The numerical model for the kinetics of magnetic nanoparticles (MNPs) of 50, 100, and 200 nm in size subjected to a constant magnetic field of 0.12 T was developed. The magnetic field was placed at distances of 2.5 cm, 5 cm, 7.5 cm, and 15 cm from the tumor in a breast cancer case. The results indicate that MNPs subjected to a constant magnetic field located 2.5 cm away adhere to the vessel wall, preventing NPs from reaching the target. This behavior is also observed in 200 nm nanoparticles subjected to magnetic fields located 2.5 and 5 cm away. The targeting efficiency of 200 nm magnetic nanoparticles subjected to a constant magnetic field increases when the magnet is placed 5 to 15 cm away from the tumor. In the case of 50 and 100 nm NPs, the targeting efficiency is \(> 90 \%\) when the magnet is placed at 5, 7.5, and 15 cm away from the target.

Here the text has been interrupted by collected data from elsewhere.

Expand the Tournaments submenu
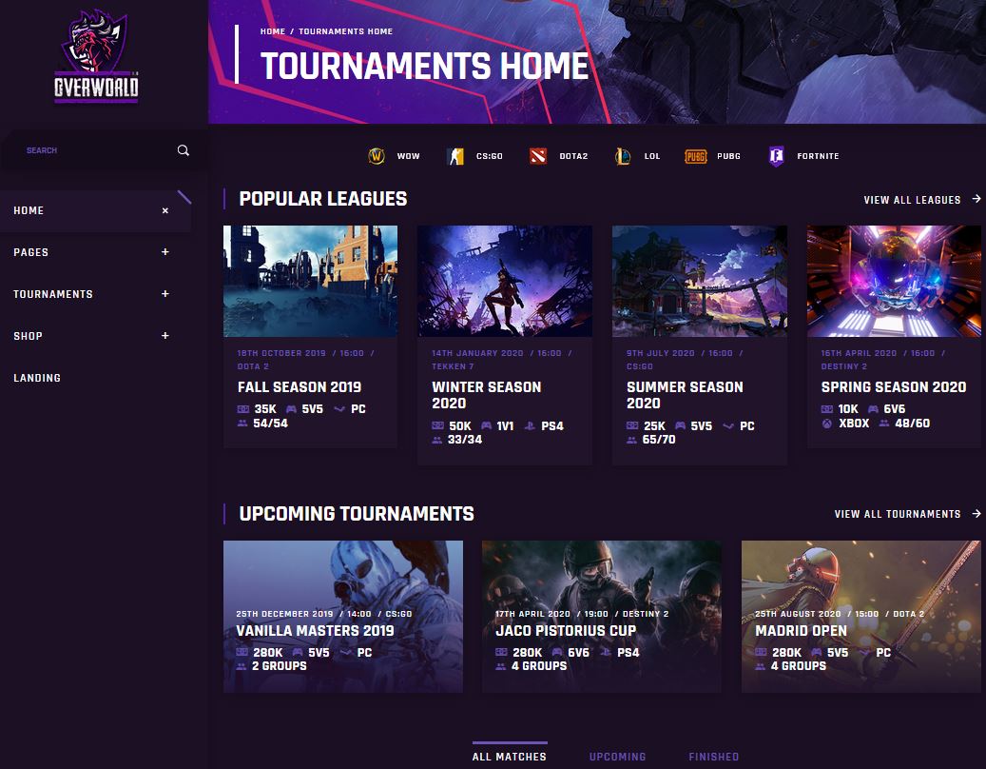The image size is (986, 769). pos(164,294)
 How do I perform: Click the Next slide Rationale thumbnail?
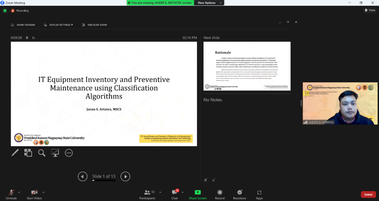[x=247, y=66]
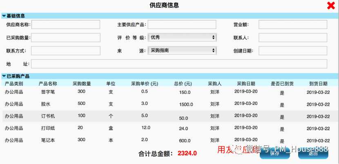Click the 供应商名称 input field
The width and height of the screenshot is (339, 164).
coord(66,24)
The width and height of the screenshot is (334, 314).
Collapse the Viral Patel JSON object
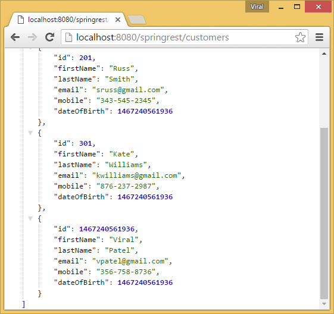(x=30, y=218)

Computational simulations are a crucial tool for assessing the feasibility and practicality of magnetic drug targeting (MDT) before clinical trials. By enabling the investigation of various factors independently and for optimization, they also offer valuable insights for the design of MDT systems. Our simulation results suggest that particles ranging from microns to nanometers in size, including paramagnetic particles, can be effectively captured by cancer tumors. These findings underscore the importance of further research in MDT. Future studies should involve experimental investigations of MDT in artificial arteries to validate and confirm the results presented here.